Power Steering at Work
As you may know, your vehicle is equipped with a sophisticated power steering mechanism that is designed to make it a lot easier for you to turn the steering wheel in a tight corner. In fact, this system is so efficient that you can typically turn the steering wheel with one finger to manoeuvre, even during the slowest speed .
Much of this magic will rely on a pumping mechanism that will send fluid under pressure to the steering rack and do much of the heavy lifting work. The steering pump is connected to the vehicle's engine by a belt and pulley system, and when the motor is running, everything should work properly.
However, the belt that connects the system is made from a material that will deform over time. It may take many years for this to happen, but when it does, it may lose its efficiency and start to fray.

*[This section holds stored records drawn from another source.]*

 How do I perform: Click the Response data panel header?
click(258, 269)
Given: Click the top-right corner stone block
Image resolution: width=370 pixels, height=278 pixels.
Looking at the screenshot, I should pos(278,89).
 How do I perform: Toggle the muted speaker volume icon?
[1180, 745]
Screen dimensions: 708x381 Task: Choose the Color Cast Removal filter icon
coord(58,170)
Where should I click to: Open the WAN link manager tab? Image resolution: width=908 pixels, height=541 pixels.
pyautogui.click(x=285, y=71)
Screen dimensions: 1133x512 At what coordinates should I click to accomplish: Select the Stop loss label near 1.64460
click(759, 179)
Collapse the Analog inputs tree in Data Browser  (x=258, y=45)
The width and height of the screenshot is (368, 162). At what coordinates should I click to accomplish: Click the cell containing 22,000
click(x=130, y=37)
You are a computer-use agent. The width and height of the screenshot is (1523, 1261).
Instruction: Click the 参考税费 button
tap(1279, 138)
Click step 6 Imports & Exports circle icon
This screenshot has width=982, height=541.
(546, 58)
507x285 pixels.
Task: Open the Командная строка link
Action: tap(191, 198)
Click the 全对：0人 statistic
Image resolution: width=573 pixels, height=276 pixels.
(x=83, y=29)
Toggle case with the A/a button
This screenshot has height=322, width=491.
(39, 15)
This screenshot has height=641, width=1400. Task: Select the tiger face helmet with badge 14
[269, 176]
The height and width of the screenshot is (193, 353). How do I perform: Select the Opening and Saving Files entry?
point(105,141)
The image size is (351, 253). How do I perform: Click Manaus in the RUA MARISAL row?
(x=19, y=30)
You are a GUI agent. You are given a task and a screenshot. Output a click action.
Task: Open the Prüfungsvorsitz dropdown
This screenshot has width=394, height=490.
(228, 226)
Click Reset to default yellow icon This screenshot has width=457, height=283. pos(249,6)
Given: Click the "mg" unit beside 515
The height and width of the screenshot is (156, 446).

The pump itself comes under a great deal of pressure, and the inner workings may also deteriorate with time. More often than not, the gaskets and seals inside will start to perish, and this may allow the hydraulic fluid to escape, with adverse consequences.
If the pump is trying to operate with too little fluid in the system, it may start to overheat and will begin to whine. This is probably the noise that you can hear, but it may also be associated with a slipping belt, which can give off a distinct, but similar sound as well.
If you're curious, you should be able to find the power steering pump and belt mechanism towards the rear of the engine and on the driver's side of the vehicle. Look for the steering column where it emerges through the bulkhead, and follow it down to the steering rack first.
Once you're there, you may be able to notice signs of leakage or determine that the belt has seen its better days. In this case, it's best if you take the vehicle along to a mechanic, as they will have the necessary tools to remove and replace those faulty parts.
Always make sure that you replace power steering parts with manufacturer-recommended components, so that you get many more months and years of uninterrupted service – and a quiet ride behind the wheel.